Originally posted on the QNX Auto Blog. As part of the run up to CES 2017, we are running a series of blogs to address automotive industry topics that we feel will be prominent at CES in January. Stay tuned throughout the month of December for more.
QNX has an enviable history of bringing concept cars to CES that rival anything on the show floor, with one important difference – ours are not pure flights of fancy; we show technologies that will become reality in the near future.
We started this trend back in 2010 with an LTE-connected Toyota Prius – 18 months before the first commercial LTE deployment in mid-2011. Working with Alcatel-Lucent to provide the experimental network, we were the first to demonstrate Google Maps functionality with local search and an embedded Pandora radio app in a car. Connectivity is standard in many cars today, but in 2010 we demonstrated the future.
The year 2012 brought us a CNET “Best of CES” award for demonstrating cloud-based natural language voice recognition, text-to-speech, and NFC-based one-touch Bluetooth pairing. Simply touching your phone to an NFC reader in the center console automatically paired the phone and car.
In 2013 we got ahead of the trend for ever-larger center stack displays – with detailed 3D maps and voice-recognition keyword spotting – common today in smartphones, but the first time in a car. Simply saying “Hello, Bentley” enabled you to start interacting with the natural-language, cloud-based voice recognition powered by AT&T’s Watson.

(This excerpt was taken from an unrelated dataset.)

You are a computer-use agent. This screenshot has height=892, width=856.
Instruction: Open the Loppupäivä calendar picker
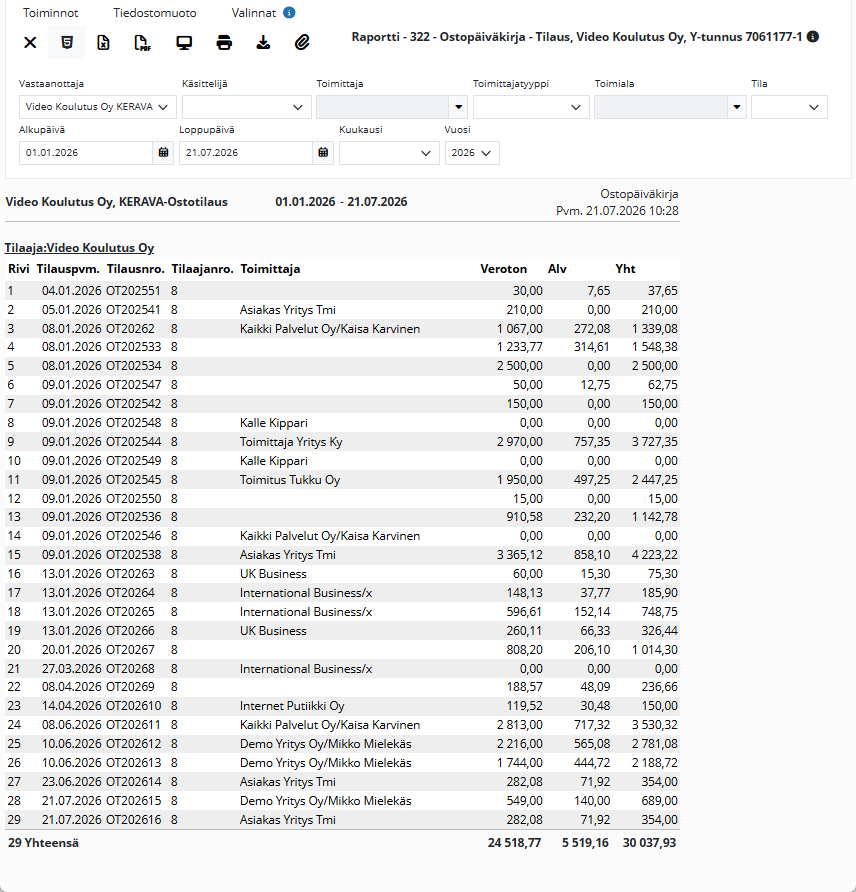pyautogui.click(x=323, y=152)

And 2014 took us literally in a different direction, with multi-modal input. In our concept car that year, a 21-inch, horizontally orientated center-stack display stretched across the dash, naturally extending interaction and functionality towards the passenger. Behind the screens, the center stack ran both driver information and vehicle infotainment functions through integration with the instrument cluster. And all of this was seamlessly controlled across the touchscreen, physical buttons, and jog wheel controls.
Not content with that, we foreshadowed even greater integration of advanced driver assistance system (ADAS) functionality warnings to the driver. We warned the driver if local speed limits were exceeded through both the cluster and verbally through text-to-speech, and followed this up in 2015 with a system that recommends an appropriate speed for upcoming curves based upon driving conditions and the radius of the bend.
So, what innovations will we be showcasing in 2017? I’m not allowed to tell you just yet, but in a first (for us), we’ll be showing both future and current technologies.
Building on our products, we will demonstrate how technology can enhance the user experience and increase safety for both drivers and passengers.
These cars are not just “show floor wonders.” Our automotive knowledge enables us to build demonstrations for the real world that can be taken to the road. Our new technologies, thoguh often conceptual, can nevertheless be experienced firsthand. .
So, while I can’t specifically reveal what new and exciting technologies we are planning for CES 2017, I can say that the three (yes, three!) cars we are showing all demonstrate cutting-edge technologies that will be available in the very near future. Come take a look!